Nice buck Jim. Way to go. MaybeI can get one like that to walk by me. All I can get to by now are small ones. And then I have to get an arrow into him. That's where I have the problem.


----------



## NorthernWinos (Nov 11, 2008)

Ramona....Our neighbor use to pressure can venison, she would put a chunk of beef tallow in each jar....it really did taste good and it also was very tender....and, delicious.


----------



## RkyMtnWine (Nov 13, 2008)

Just received a good sized roast from brother in mn... I have no recipe.. any ideas?


----------



## Waldo (Nov 13, 2008)

My recipe would be as follows:


Soak roast in a brine solution overnight then rinse well and place in a large crock pot with 1/2 bottle Dales Marinade, 1 bottle Liquid Smoke, 3/4 can Coke, 2tsp fresh ground sea salt, 1 tsp fresh ground black pepper, 2 large jalapeno peppers sliced in half and de seeded one medium white onion, quartered and enough water to just cover roast hen put that Crock Pot on low and let er go for about 10 hrs or until meat is very tender and breaks apart easily with a fork. Drain off juices, remove onions and jalapenos , shred meat with a fork, add two bottles of your favorite BBQ sauce, mix welland put it back on low for about another hour then enjoy.


----------



## NorthernWinos (Nov 13, 2008)

Today Jim's Buck turned into meat.....

Jim helped cut it up, it went so much faster than when I do it myself. 
We got boneless butterfly loin steaks.......stir fry strips.......cubes for stew, sweet &amp; sour or goulash...some tenderloin Ka-bob cubes.......lots of trim for Polish Sausage...... and tallow for the birds.

Life is Good!!!!

*Edited by: Northern Winos *


----------



## RkyMtnWine (Nov 13, 2008)

Hi NW. Remember my deer butchering days in MN... unheated garage.. froze my fingers half way thru... wife wasnt home to hauled it in to the kitchen to finish the job... it looked gruesome... She was not a happy camper when she got home from work and saw my little project.


----------



## NorthernWinos (Nov 13, 2008)

We try to keep a clean work area...I set up 2 saw horses in the basement with a sheet of plywood, big pieces of cardboard under it....Use lots of big pieces of freezer paper to cover everything, even the cutting boards.....Keep the fire going and throw the paper in the furnace....I like to think it's done very sanitary....

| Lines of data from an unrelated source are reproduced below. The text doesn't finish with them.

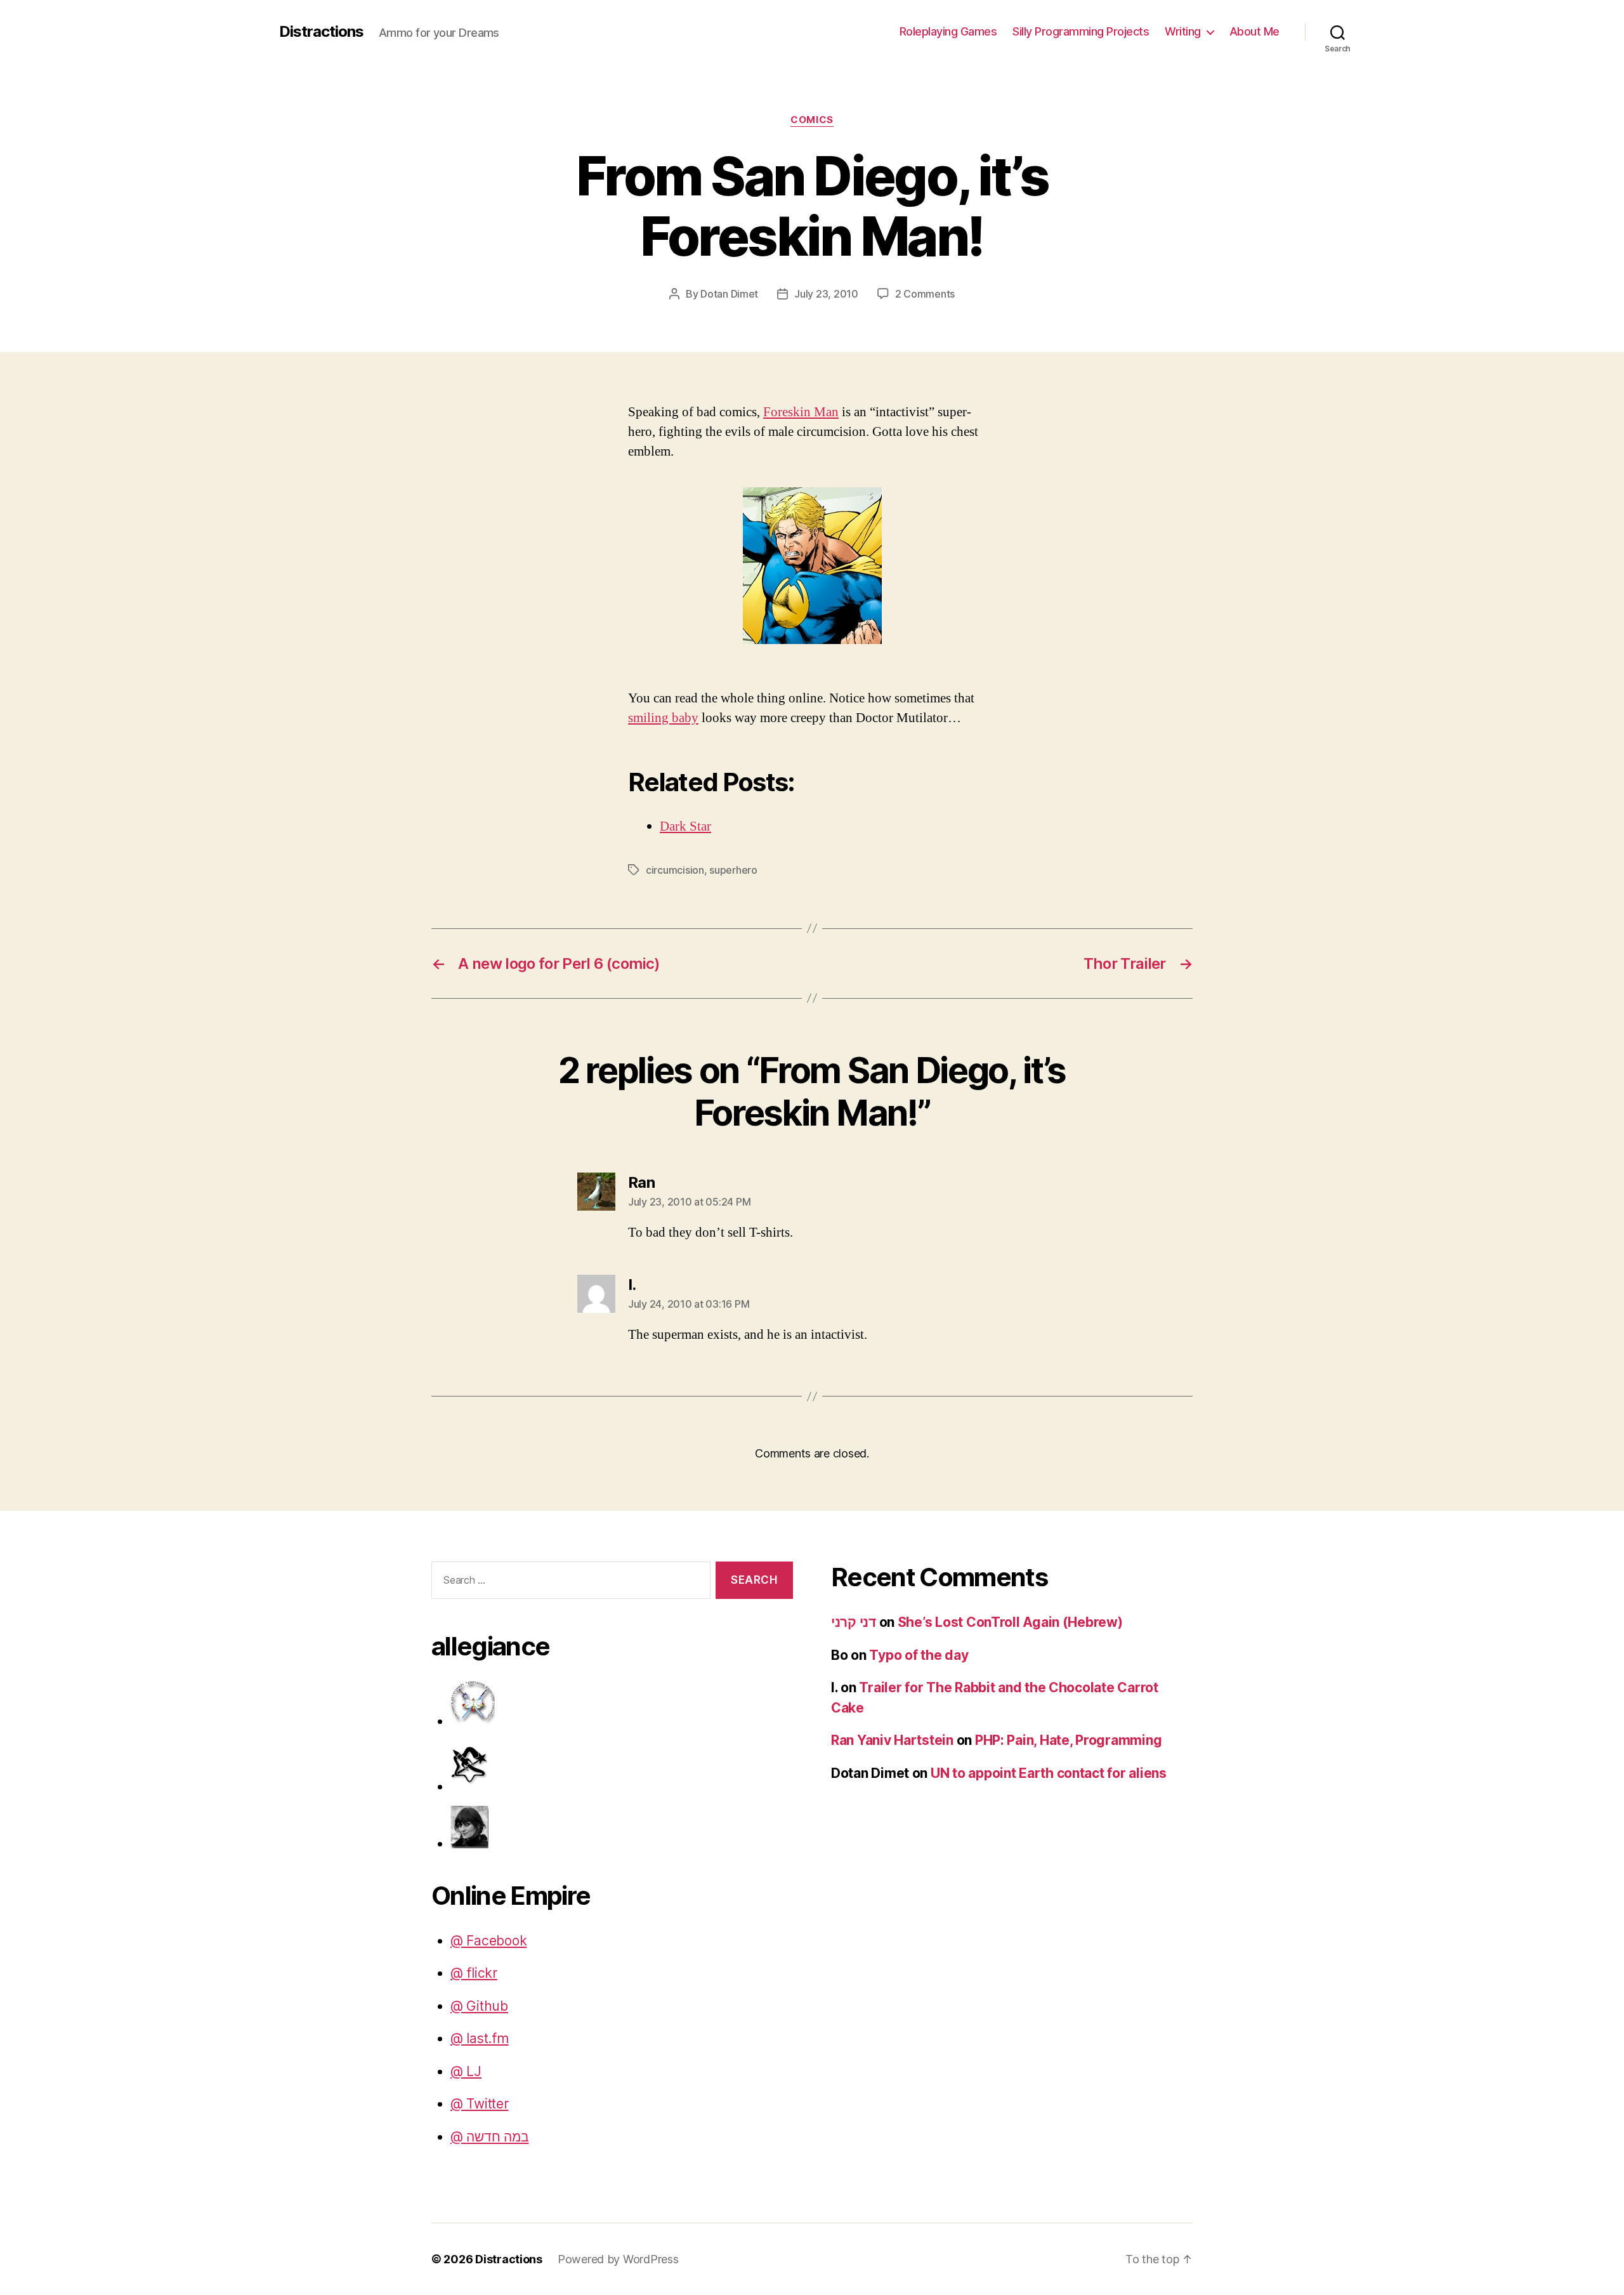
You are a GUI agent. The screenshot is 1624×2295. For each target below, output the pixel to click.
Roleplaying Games (948, 31)
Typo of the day (918, 1655)
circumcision (675, 870)
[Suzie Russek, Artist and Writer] (621, 1826)
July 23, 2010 (826, 293)
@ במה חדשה (489, 2137)
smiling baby (663, 718)
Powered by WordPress (618, 2259)
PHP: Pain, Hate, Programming (1068, 1740)
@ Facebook (488, 1941)
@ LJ (465, 2071)
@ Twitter (479, 2104)
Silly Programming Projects (1080, 31)
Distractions (321, 31)
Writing (1183, 31)
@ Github (479, 2006)
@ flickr (473, 1973)
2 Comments (925, 293)
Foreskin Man (801, 412)
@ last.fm (479, 2038)
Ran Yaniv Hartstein (892, 1740)
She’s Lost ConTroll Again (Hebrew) (1010, 1622)
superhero (733, 870)
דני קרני (853, 1622)
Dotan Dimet (729, 293)
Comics (811, 120)
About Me (1254, 31)
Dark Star (685, 826)
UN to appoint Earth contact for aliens (1049, 1773)
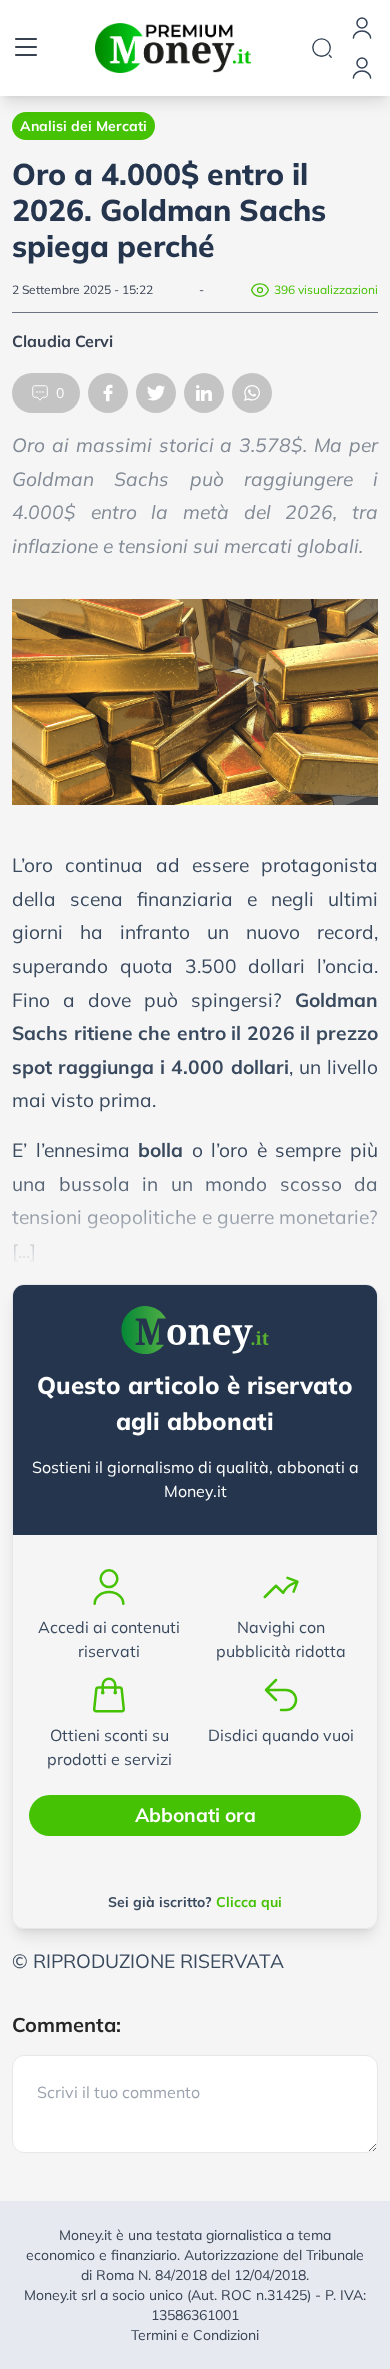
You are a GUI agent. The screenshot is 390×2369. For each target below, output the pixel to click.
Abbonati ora (195, 1815)
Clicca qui (249, 1902)
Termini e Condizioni (195, 2335)
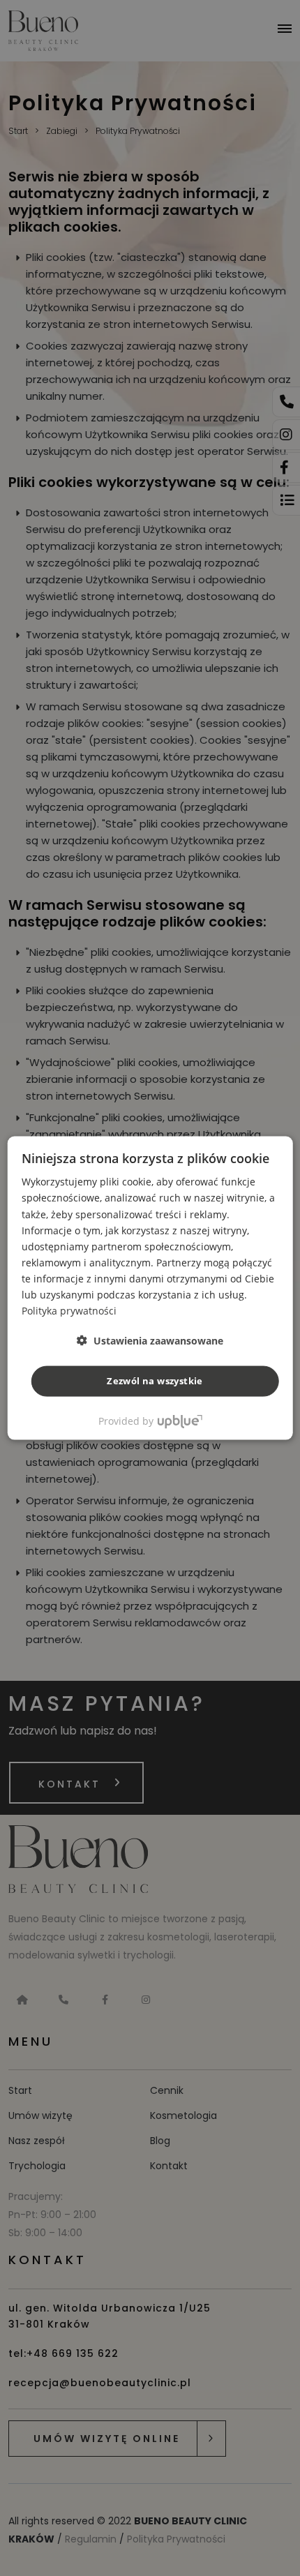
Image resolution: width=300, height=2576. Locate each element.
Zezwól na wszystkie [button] (155, 1381)
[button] (150, 1341)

Nothing to resemble Texas Chainsaw Massacre. 

Some neighbors cut theirs on the tailgate of the pickup, then she washes all the meat....



Guess I'd wash it too if it was cleaned like that.


----------



## grapeman (Dec 14, 2008)

I just got back in the house. I was out for the last of the season Late Muzzleloading season this afternoon. There has been a lot of tracks out in the vineyard and orchard for thelast two days since it snowed on Friday. They liked the packed snowmobile tracks my brother had made between the rows. They had walked up near the old barn this morning in the tracks. I sat out in the other old barn that gives me a nice blind to sit in and stayed there until dark. NO DEER and end of last season. Oh well at least I got a small one in early season hunting. 


I came up to the house and came in and got my boots off. Cindy asked me where I was and I told her. She said "You should have been in the house hunting." Seems while I was out back, the big buck I have been after all fall was out in the front yard- the "Vine Yard" I had planted this spring!






Here is where the "Vine Yard" is.



*Edited by: appleman *


----------



## NorthernWinos (Dec 14, 2008)

Better stay near the house next season.....


----------